Was Jefferson in his anti-city sentiments so far away from Calhoun? His comments in Query XVII point to indifference of rights in the sole pursuit of making money, once rights are secured. Yet Jefferson was consistently clear that political offices corrupt men and so citizens must always fight for their own rights through recurrent constitutional renewal with each generation, through carefully overseeing elected officials, and through fullest activity in political affairs. Guaranteed the rights to life, liberty, and pursuit of happiness, they also have the right to revolution, when government consistently abuses its power and trumps the rights of citizens. Moreover, Jefferson always at least theoretically championed smaller government to prevent the corrupting effects of urban living, conducive of abusive, centralized government.

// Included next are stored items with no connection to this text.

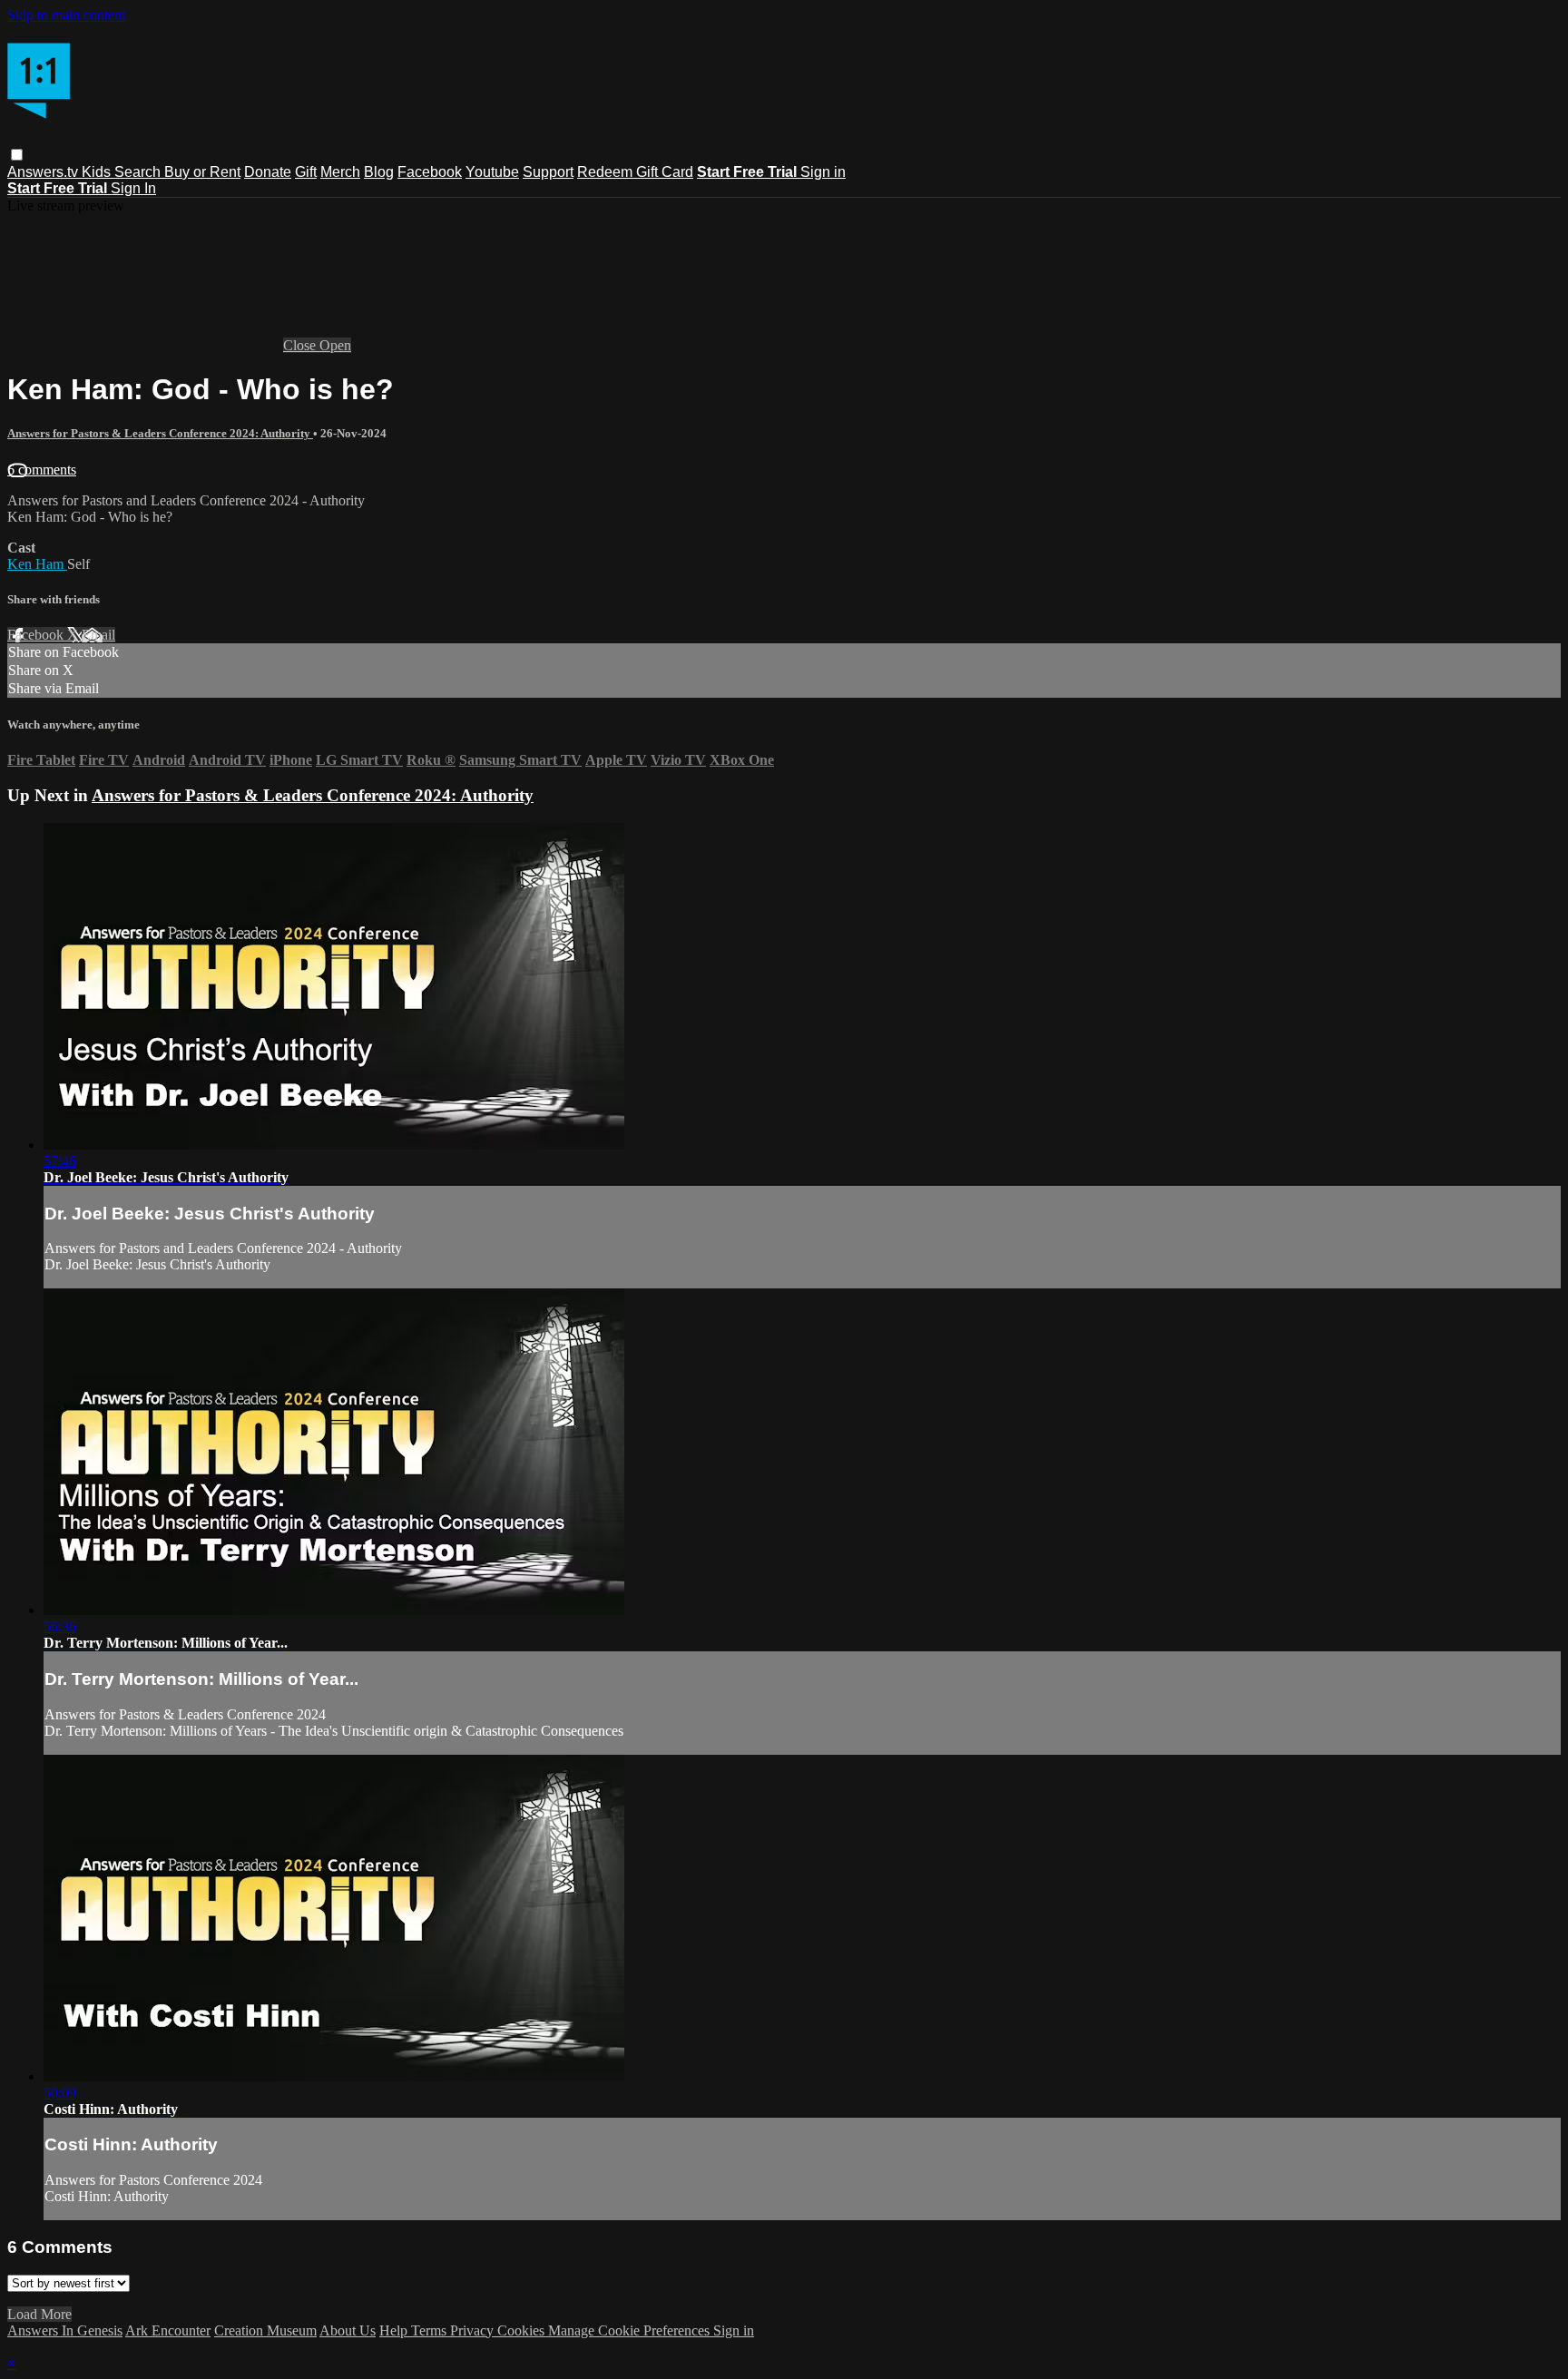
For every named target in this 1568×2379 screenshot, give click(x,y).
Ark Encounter (168, 2330)
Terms (430, 2330)
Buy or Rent (202, 172)
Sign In (133, 188)
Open (335, 345)
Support (548, 172)
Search (139, 172)
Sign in (823, 172)
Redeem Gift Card (635, 172)
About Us (347, 2330)
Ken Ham (37, 564)
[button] (17, 155)
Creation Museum (265, 2330)
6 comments (41, 469)
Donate (267, 172)
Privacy (473, 2330)
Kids (98, 172)
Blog (379, 172)
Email (98, 634)
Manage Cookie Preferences (630, 2330)
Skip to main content (66, 15)
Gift (306, 172)
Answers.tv (44, 172)
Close (301, 345)
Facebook (429, 172)
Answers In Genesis (64, 2330)
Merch (340, 172)
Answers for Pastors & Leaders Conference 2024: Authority (160, 433)
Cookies (522, 2330)
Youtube (492, 172)
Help (395, 2330)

Today, it might be said we, without clear socially defined roles or duties, live in a sort of Universe 25, perhaps just prior to Calhoun’s behavioral-sink phase. We are taught to pursue what we want to pursue, without any strong senses of social responsibilities and of other-concern. The elderly, many of whom are cast off in assisted-living facilities, are frustrated and neglected. The working class, though politically polarized on issues of national significance, is much indifferent to local politics—there is no time for it—and busying itself in Jefferson’s prophetic words “in the sole faculty of making money.” The youths of adult age, characterized by bromidic indifference, a sort of learned helplessness, might reasonably be fitted into what is the beginning of Calhoun’s death phase. Are we too leaning toward extinction?

Perhaps Thomas Jefferson with his anti-city views was not such a false prophet.